Com recurso a um instrumento que avalia a resposta dos insetos a um odor, os cientistas expuseram machos de besouro a extratos de feromonas femininas e observaram que, em baixas pressões atmosféricas, os bichos mostravam menos movimento e menos interesse nas fêmeas do que nas pressões atmosféricas estáveis ou a subir.

Observaram também que, quando em contacto com as fêmeas, os machos não dedicavam grande esforço na sedução e o acasalamento ocorria mais depressa em pressões atmosféricas em queda, normalmente associadas a chuvas e ventos fortes.

Este comportamento, admitem os cientistas, pode explicar-se como a resposta a um sentido de morte iminente.

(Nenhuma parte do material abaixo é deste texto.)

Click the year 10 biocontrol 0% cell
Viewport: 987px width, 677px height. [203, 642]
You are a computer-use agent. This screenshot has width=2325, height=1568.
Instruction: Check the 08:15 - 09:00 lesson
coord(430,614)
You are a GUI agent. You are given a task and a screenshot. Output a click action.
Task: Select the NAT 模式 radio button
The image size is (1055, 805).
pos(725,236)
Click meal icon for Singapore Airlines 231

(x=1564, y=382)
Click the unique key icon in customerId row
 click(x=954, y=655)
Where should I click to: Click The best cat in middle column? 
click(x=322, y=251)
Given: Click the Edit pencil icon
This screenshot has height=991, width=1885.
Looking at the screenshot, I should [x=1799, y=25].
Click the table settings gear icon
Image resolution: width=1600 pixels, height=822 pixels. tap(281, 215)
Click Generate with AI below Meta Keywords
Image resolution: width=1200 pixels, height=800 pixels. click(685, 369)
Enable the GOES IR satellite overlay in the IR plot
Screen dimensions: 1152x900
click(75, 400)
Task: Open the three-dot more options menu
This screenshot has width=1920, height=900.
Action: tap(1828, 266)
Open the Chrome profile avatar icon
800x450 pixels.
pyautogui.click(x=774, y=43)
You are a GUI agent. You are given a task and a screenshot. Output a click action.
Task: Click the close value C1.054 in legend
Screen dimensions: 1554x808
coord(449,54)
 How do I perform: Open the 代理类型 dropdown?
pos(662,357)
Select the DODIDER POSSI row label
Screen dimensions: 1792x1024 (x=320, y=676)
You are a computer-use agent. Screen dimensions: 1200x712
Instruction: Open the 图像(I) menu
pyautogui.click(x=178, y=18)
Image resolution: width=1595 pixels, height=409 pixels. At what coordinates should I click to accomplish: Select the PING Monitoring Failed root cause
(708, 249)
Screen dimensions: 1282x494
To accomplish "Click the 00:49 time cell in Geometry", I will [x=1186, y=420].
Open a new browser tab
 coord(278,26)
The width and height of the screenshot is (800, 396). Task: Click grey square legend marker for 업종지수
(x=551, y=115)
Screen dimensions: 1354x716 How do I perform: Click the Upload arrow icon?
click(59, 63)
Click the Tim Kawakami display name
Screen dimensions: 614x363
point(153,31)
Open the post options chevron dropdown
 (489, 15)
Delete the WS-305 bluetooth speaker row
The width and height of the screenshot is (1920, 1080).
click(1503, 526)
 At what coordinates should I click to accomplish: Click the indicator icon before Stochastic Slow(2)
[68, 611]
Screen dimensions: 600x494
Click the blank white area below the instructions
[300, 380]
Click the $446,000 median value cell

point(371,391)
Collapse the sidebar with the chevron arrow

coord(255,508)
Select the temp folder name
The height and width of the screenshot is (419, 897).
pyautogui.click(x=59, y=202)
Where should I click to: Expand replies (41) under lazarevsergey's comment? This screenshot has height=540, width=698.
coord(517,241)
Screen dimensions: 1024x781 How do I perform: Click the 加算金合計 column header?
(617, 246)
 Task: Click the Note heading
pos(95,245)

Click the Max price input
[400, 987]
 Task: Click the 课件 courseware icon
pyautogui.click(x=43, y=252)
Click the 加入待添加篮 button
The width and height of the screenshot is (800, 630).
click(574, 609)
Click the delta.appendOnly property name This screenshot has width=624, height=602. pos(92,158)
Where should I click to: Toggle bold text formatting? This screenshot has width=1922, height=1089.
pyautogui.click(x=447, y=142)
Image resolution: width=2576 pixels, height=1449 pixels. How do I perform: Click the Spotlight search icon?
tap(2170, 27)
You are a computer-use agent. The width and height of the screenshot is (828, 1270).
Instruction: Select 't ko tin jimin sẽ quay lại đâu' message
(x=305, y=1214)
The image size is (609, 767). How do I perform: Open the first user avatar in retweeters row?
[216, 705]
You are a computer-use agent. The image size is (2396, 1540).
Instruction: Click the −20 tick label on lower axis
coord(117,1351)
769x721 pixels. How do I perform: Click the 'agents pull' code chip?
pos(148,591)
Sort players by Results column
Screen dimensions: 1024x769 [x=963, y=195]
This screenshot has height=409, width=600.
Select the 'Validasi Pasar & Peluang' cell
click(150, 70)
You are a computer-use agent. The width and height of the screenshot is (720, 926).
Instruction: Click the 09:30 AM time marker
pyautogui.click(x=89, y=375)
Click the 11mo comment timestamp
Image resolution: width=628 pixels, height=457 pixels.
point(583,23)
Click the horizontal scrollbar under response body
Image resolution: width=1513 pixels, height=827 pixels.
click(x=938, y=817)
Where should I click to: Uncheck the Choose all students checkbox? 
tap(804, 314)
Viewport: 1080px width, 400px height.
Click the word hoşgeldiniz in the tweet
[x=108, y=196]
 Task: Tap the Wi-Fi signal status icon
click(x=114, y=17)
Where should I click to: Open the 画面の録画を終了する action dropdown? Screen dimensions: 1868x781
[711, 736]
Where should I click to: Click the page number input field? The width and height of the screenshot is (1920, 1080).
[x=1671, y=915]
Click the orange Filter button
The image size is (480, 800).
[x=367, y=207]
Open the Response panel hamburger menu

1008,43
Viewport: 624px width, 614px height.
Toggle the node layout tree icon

Para Maurício Bento, a redução do interesse sexual nas horas que antecedem uma tempestade é uma forma de adaptação que «reduz a probabilidade de lesões ou de morte do inseto, o que faz sentido se se considerar que os ventos fortes e as tempestades de chuva podem ser fatais para estes animais».

Também as fêmeas de traça e de pulgão modificaram o seu comportamento sexual perante mudanças na pressão atmosférica.

«Estes resultados mostram que três espécies muito diferentes de insetos mudam aspetos do seu comportamento sexual em resposta a mudanças nas pressões atmosféricas», o que sugere que todos os insetos se adaptam à possibilidade de mau tempo, disse Maurício Bento.

Os investigadores admitem que estas mudanças afetem também os animais que se alimentam destes insetos, o que significaria que a pressão atmosférica poderia ter impacto sobre comunidades ecológicas inteiras.

O grupo, cujo estudo é hoje publicado na revista Plos One, quer agora examinar os mecanismos associados a este comportamento de adaptação.